• _TEXT SECTION_:
━━━━━━━━━━━━━━━━━━━━━━━━━━━━━━

The correlation between the triggering Kumamoto earthquake and the triggered Oita earthquake can be demonstrated by an integrated seismicity model (Miyazawa 2015), which statistically evaluates the time intervals between consecutive earthquakes. We modeled the seismicity using 30 shallow (depth ≤ 30 km) earthquakes with M ≥ 5.0 since 1923 in the area of Fig. 3a and using the integrated seismicity model (more specifically, a stationary Poisson model) under the null hypothesis of no seismicity interaction between the Kumamoto and Oita earthquakes. The estimated probability that at least one earthquake of M ≥ 5.0 occurs prior to the Oita earthquake and following the Kumamoto earthquake is only 3.3 × 10−5%. This small value can reject the null hypothesis and statistically indicates that there may exist a causal relationship between the two consecutive events. Then, we need to investigate the physical process for this remote triggering.

It is noted that this two-earthquake sequence is the clearest known example of the remote triggering of a large (M > ~6) earthquake during the passage of seismic waves, whereas there were other examples reported previously (e.g., Lin 2012; Miyazawa 2015). The magnitudes of earthquakes triggered remotely by the passage of seismic waves are generally small (M < ~4) (e.g., Miyazawa et al. 2005; Miyazawa 2011; Peng et al. 2010; Yukutake et al. 2013). Thus, studying the Oita earthquake could advance our fundamental understanding of the triggering processes of large earthquakes.

Location of the triggered Oita earthquake and estimation of its mechanism

Because the first arrivals of the Oita earthquake were masked by high-amplitude seismic waves, its hypocenter has not yet been precisely estimated. Therefore, we begin by determining the location and magnitude of the Oita earthquake. A hypocenter is obtained using the program hypomh (Hirata and Matsu’ura 1987), using seismograms from permanent K-NET and KiK-net stations (Fig. 3a) and the JMA2001 velocity model (Ueno et al. 2002). To calculate a local magnitude, we use the largest amplitude of the envelope of the vertical velocity waveform, excluding the amplitude immediately before the P arrival to avoid overestimation.

The hypocenter of the Oita earthquake was located at a depth of 8.5 km beneath the Yufuin geothermal field, almost under station OIT009 (Fig. 3; Table 1). The origin time of the Oita earthquake was 32.5 s after that of the triggering Kumamoto earthquake, and its local magnitude was estimated at 5.9. Because the high-amplitude waves from the Kumamoto mainshock hinder the accurate picking of P and S arrivals, the location includes greater implicit errors than those listed in Table 1. The magnitude is obtained using amplitude data from only two stations near the hypocenter and therefore also has a high uncertainty. The hypocenter and magnitude are consistent with those obtained by other studies (e.g., Nakamura and Aoi 2016; Uchide et al. 2016; Yoshida 2016), where the hypocenters are located within an error range of ~1 km using different velocity models, and the moment magnitude or local magnitude ranges from 5.6 to 6.5.
Table 1

Parameters of the large, triggered Oita earthquake

Origin time

Longitude (error)

Latitude (error)

Depth (error)


April 16, 2016 01:25:38.0 (UTC+9)

131.341°E (0.26)

33.2653°N (0.28)

8.47 km (0.42)

━━━━━━━━━━━━━━━━━━━━━━━━━━━━━━

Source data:
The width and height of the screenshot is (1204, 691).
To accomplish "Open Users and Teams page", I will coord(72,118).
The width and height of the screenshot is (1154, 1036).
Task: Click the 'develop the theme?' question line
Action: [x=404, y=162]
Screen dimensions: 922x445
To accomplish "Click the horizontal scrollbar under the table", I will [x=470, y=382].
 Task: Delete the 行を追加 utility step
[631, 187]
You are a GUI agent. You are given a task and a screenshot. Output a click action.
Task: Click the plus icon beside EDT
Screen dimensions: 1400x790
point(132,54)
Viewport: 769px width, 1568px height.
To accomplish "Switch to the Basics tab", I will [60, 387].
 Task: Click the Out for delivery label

━━━━━━━━━━━━━━━━━━━━━━━━━━━━━━

• _TASK INSTRUCTIONS_:
1 - Give the column headings of Table 1 in the text on the Oita earthquake.
2 - Pull out every line of the listing that contains the string "accomplish", matching case.

• _OUTPUTS FOR THE TASKS_:
1 - Origin time; Longitude (error); Latitude (error); Depth (error)

2 -
To accomplish "Open Users and Teams page", I will coord(72,118).
To accomplish "Click the horizontal scrollbar under the table", I will [x=470, y=382].
To accomplish "Switch to the Basics tab", I will [60, 387].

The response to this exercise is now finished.